Moinho do Cu Torto, Évora - era aí que tínhamos encontro marcado. Augusto Vieira, da Confraria da Moenga, já estava à nossa espera junto ao velho moinho de 1893, entretanto recuperado e hoje situado junto ao Restaurante O Moinho, onde vamos comer a açorda à alentejana feita por Ludgero Salvador. "Houve aqui um moleiro que era coxo, e o moinho ficou com essa alcunha", explica Vieira sorrindo.
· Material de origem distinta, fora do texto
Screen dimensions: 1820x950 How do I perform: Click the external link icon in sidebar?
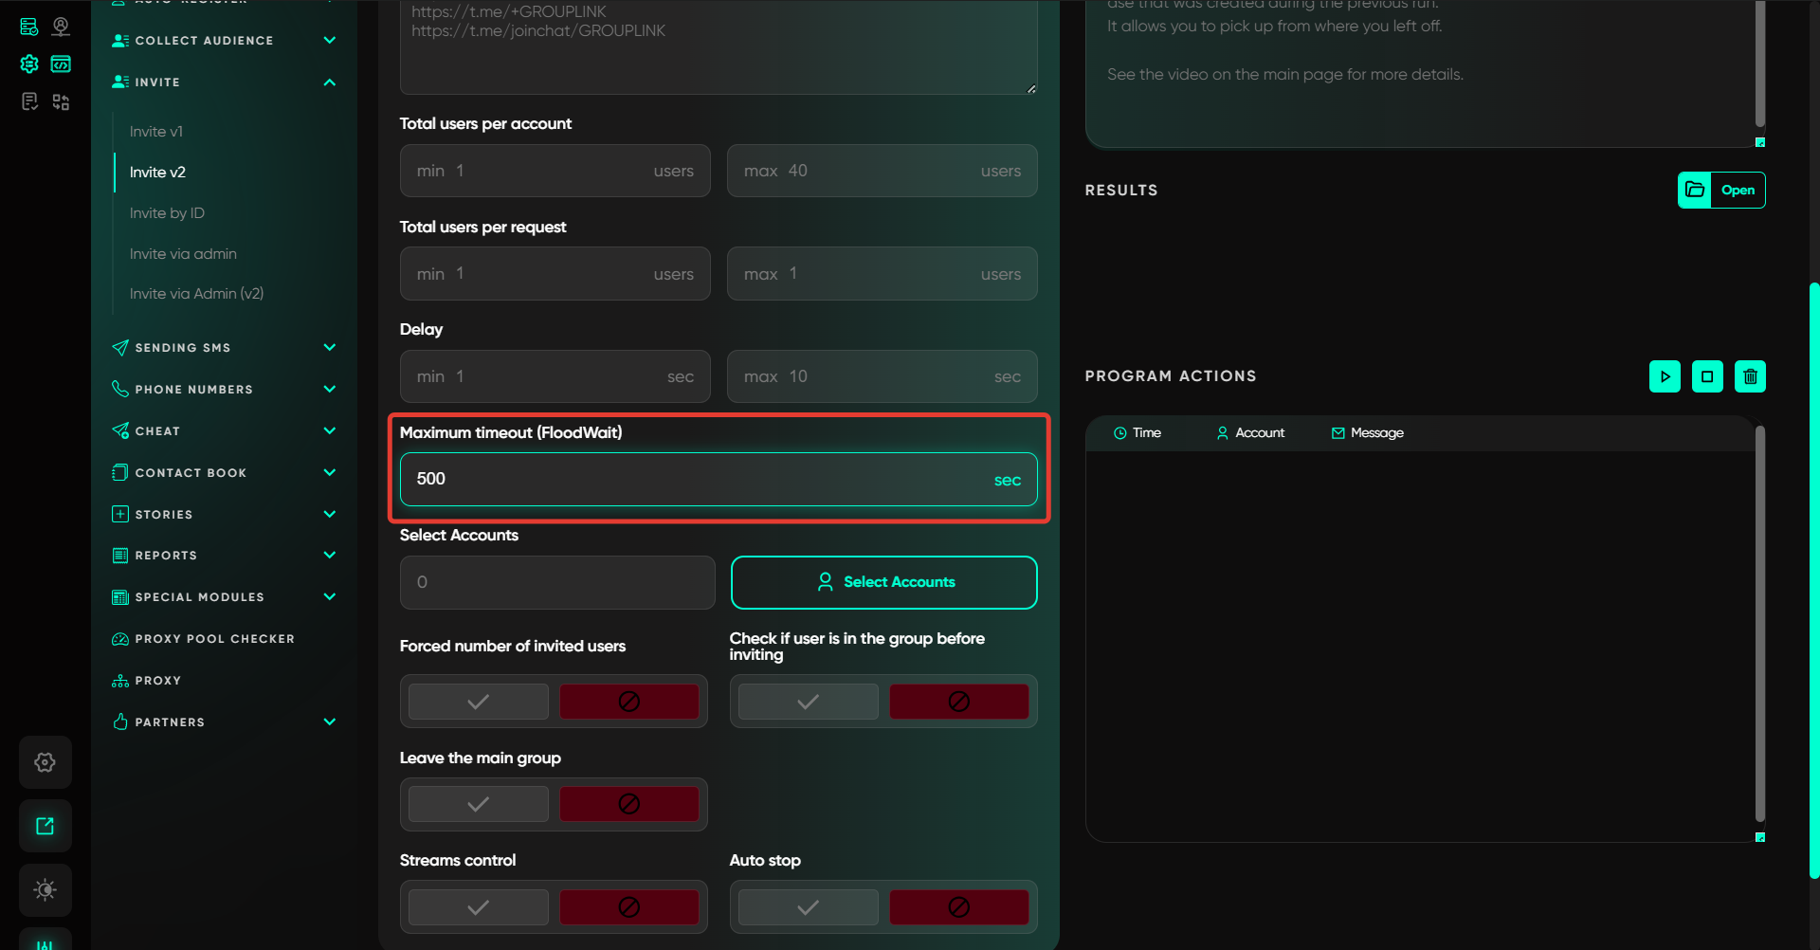[x=45, y=826]
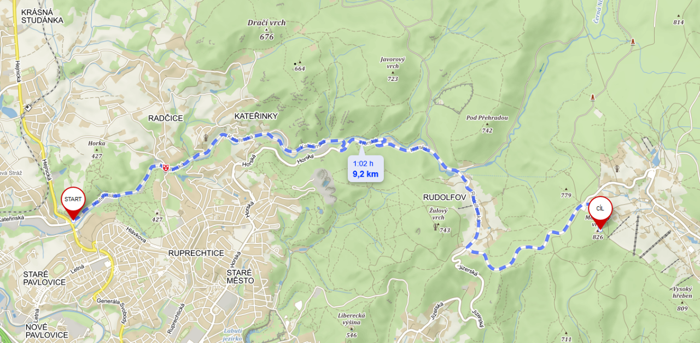Click the upper red memorial icon near peak 814
Viewport: 700px width, 343px height.
pyautogui.click(x=633, y=42)
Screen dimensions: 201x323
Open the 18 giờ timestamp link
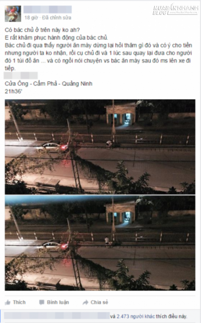click(31, 18)
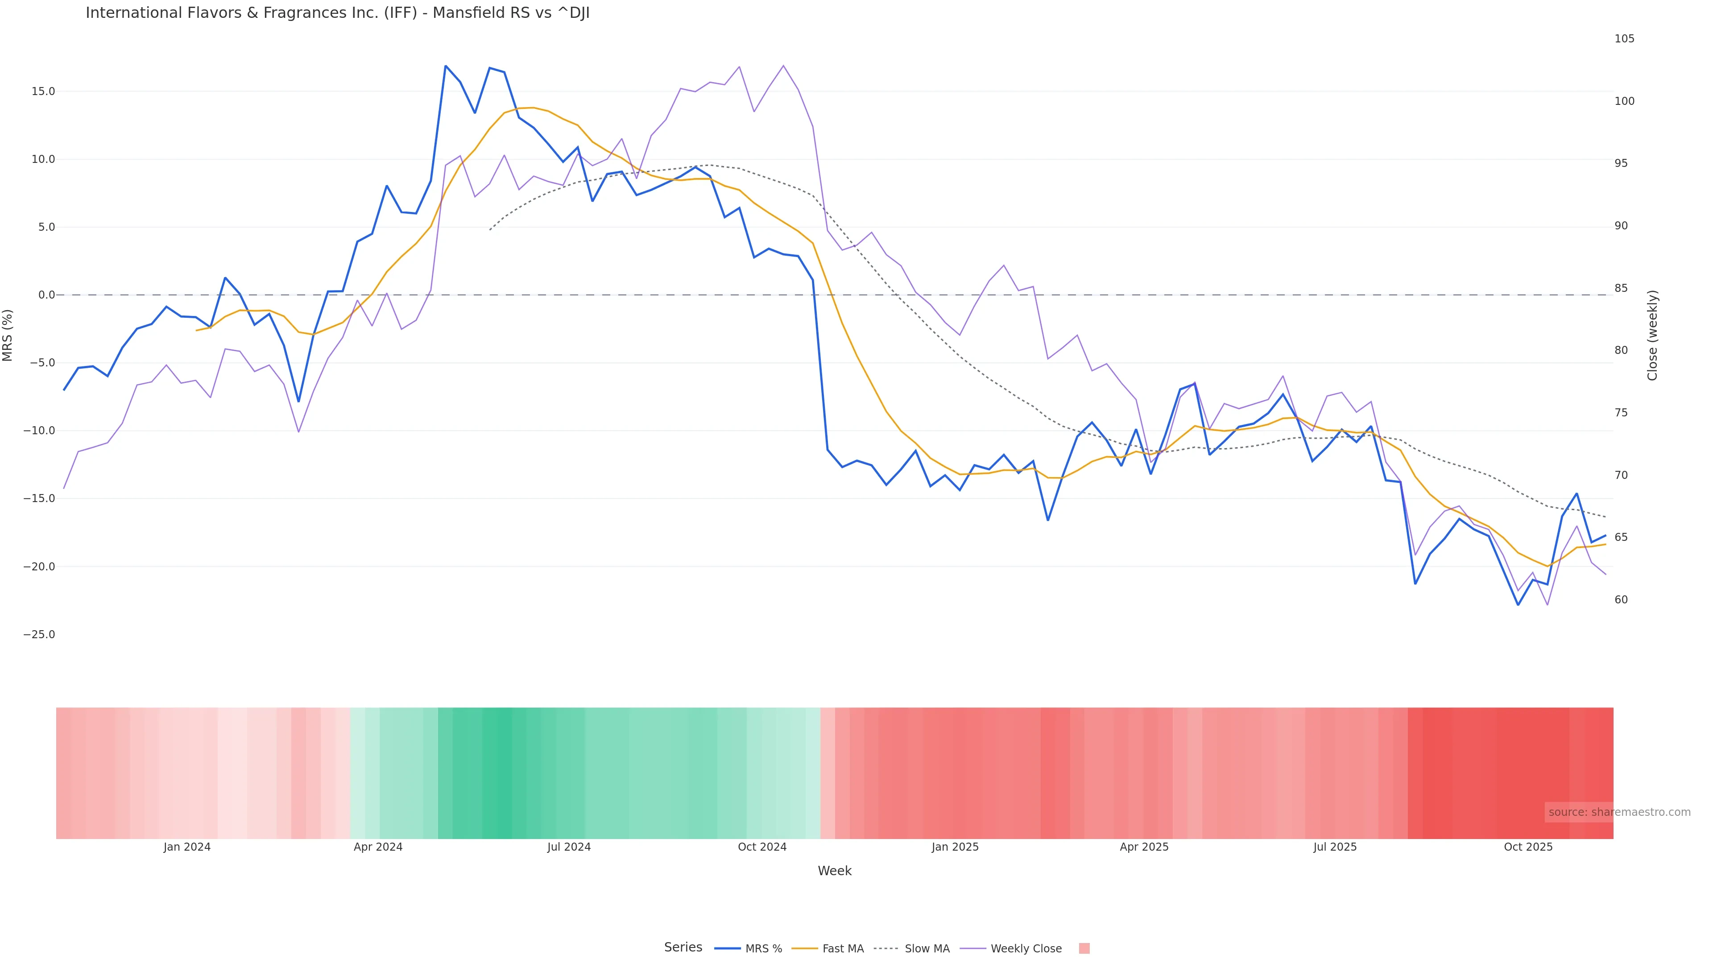
Task: Select the Oct 2024 axis label
Action: click(x=762, y=847)
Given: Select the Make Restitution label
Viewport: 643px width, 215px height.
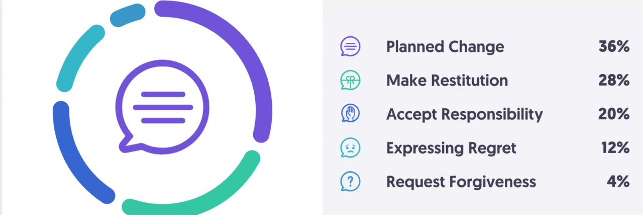Looking at the screenshot, I should tap(447, 81).
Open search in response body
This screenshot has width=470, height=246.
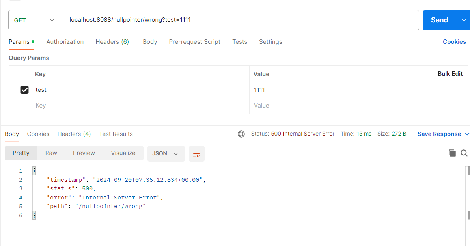pos(464,153)
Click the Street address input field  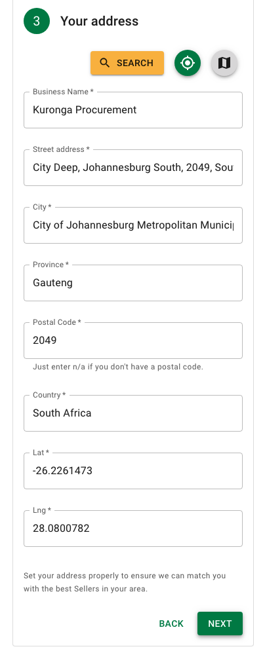[133, 168]
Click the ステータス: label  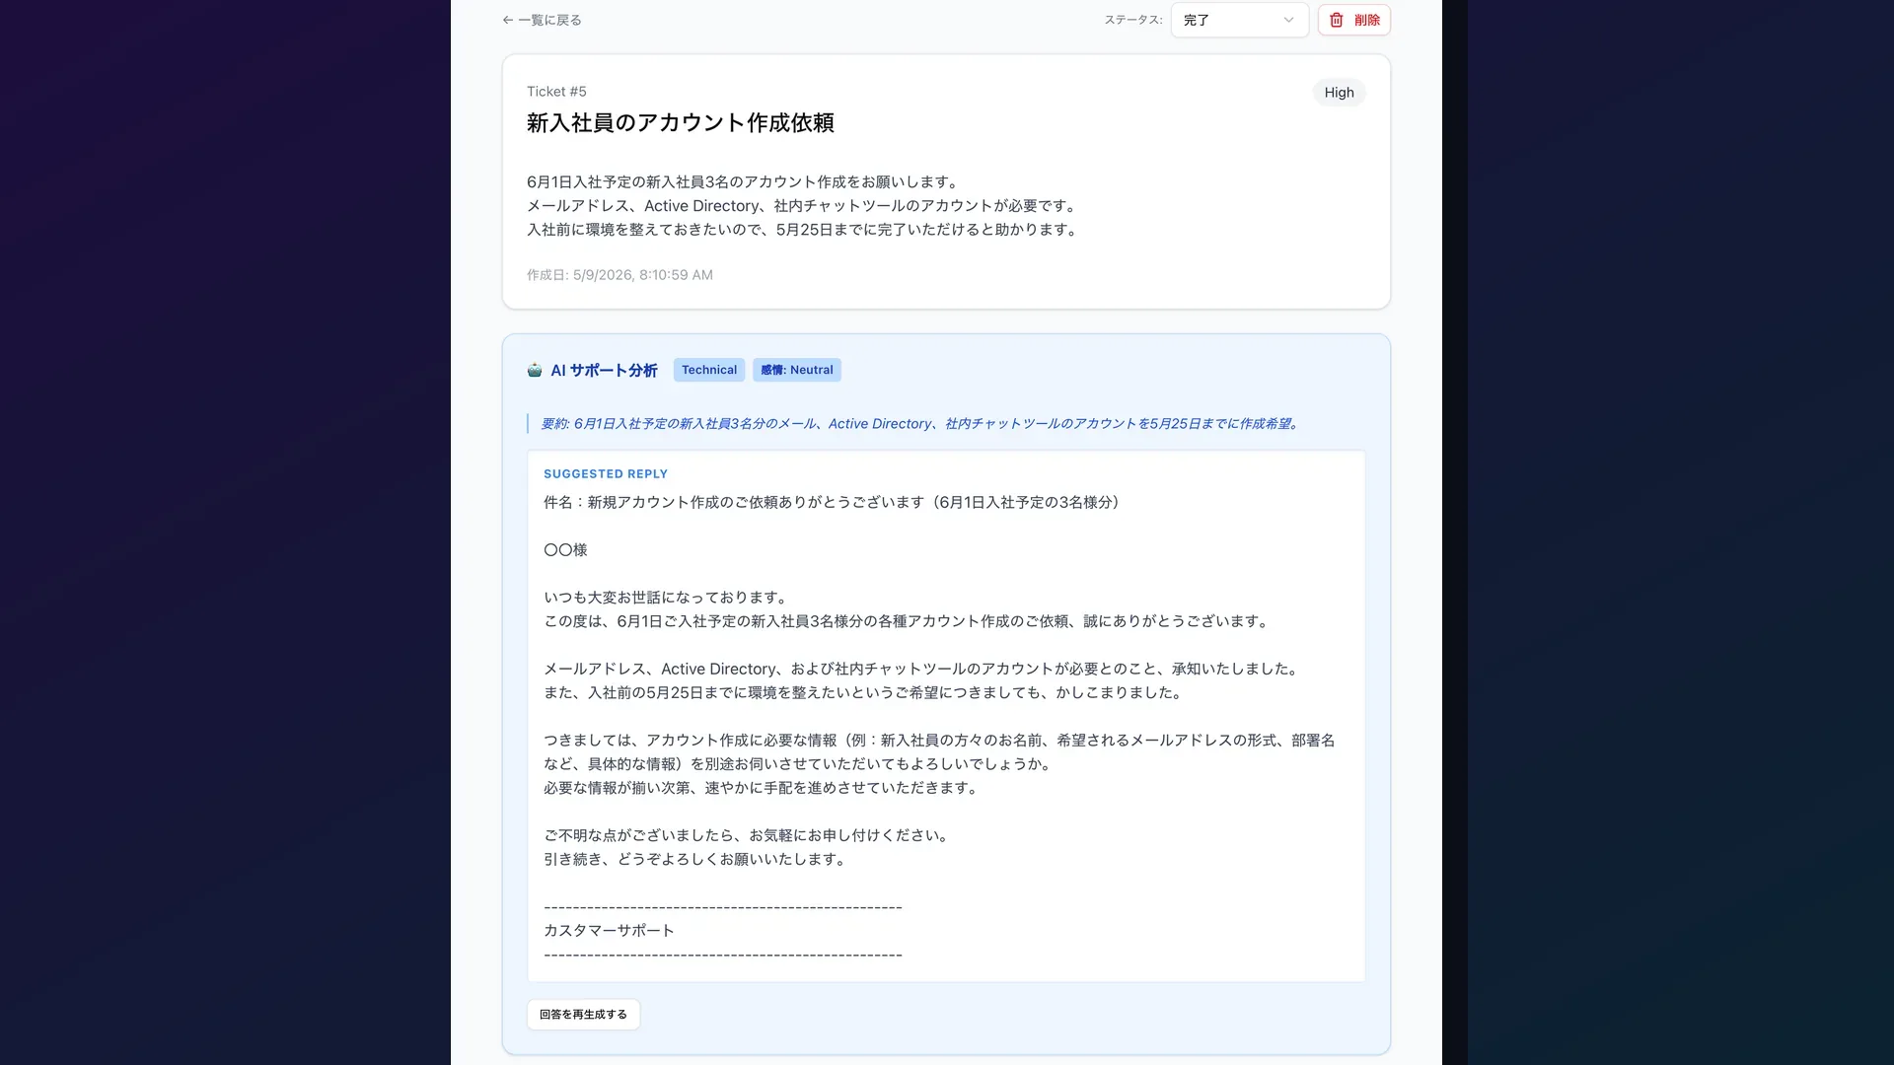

Mas se são Ludgero e a mulher quem cozinha, quem faz as despesas da conversa é Augusto Vieira, que vem até munido de um grande livro antigo - "esta edição já não se encontra em lado nenhum, ou então vendem-na caríssima", garante. Trata-se de Através dos Campos, de José da Silva Picão, uma autêntica bíblia da vida nos campos alentejanos, com uma camponesa de ar saudável a sorrir na foto sépia da capa.
Vamos então ver o que diz a bíblia sobre a açorda, o único prato do Alentejo que chegou aos 21 finalistas do concurso para escolher as sete maravilhas da gastronomia portuguesa. Segundo Silva Picão, só há uma, "a clássica", ou seja, a açorda de alho, que era o que os homens comiam nas pausas dos trabalhos do campo. "O almoço consta ordinariamente de açorda com azeitonas. Da clássica açorda alentejana, cujo caldo o abegão [um dos trabalhadores agrícolas] prepara num instante, lançando a água a ferver sobre os barranhões, onde o cozinheiro depôs os temperos - azeite e sal picado com alho, poejos, coentros e pimentão".
Faltam apenas "as sopas", o pão cortado aos bocados. "Em seguida, cada qual puxa da navalha e todos passam a migar o pão para os alguidares, até mais lhe não caber." Convém, desde já, esclarecer aqui uma questão de linguagem: aquilo a que noutras zonas do país se chama "açorda" é aquilo a que os alentejanos chamam "migas", e nada tem a ver com a açorda à alentejana. Esta é feita com pão migado, a que os alentejanos chamam "sopas". A sopa não é, portanto, o caldo, mas sim o pão que lá se põe dentro. E mais uma coisa, sublinha o nosso anfitrião: "Esta é uma sopa que não é cozinhada, não vai ao lume. É apenas escaldada."
Os camponeses chamavam ao que comiam nos campos "a açorda com a mão no bolso", conta Augusto Vieira. "Era comida sem mais nada, só com azeitonas. Mais tarde foi sendo enriquecida, com o ovo, por exemplo, porque era uma coisa fácil de encontrar no campo, e depois com o bacalhau, nas famílias mais ricas."
A diferença do poejo
Aquela que está a ser preparada na cozinha do Moinho é riquíssima comparada com a da "mão no bolso" - Lugdero decidiu darnos uma açorda com pescada e amêijoas, em vez de bacalhau. Mas, seja o que for que se lhe acrescente, o que faz realmente o sabor do prato é o alho e os coentros. E hoje, estamos com sorte, vai ter também poejo, que nem sempre é fácil de encontrar.
"O poejo nasce no Alentejo espontaneamente e só há em certas alturas. Agora só há praticamente poejos secos. Quando começa a chuva, voltam", explica Augusto Vieira. Uma das iniciativas da Confraria da Moenga foi identificar pratos típicos da cozinha alentejana que usam ervas bravas comestíveis - é assim que (re)aparecem pratos como a poejada com bacalhau, a sopa de feijão com catacuses, a sopa de beldroegas, o pastelão de espargos-bravos ou a sopa de grãos com carne e cardos.
As migas de espargos, por exemplo, foram o outro prato que a confraria candidatou ao concurso das maravilhas da gastronomia, mas que não chegou às 21 finalistas.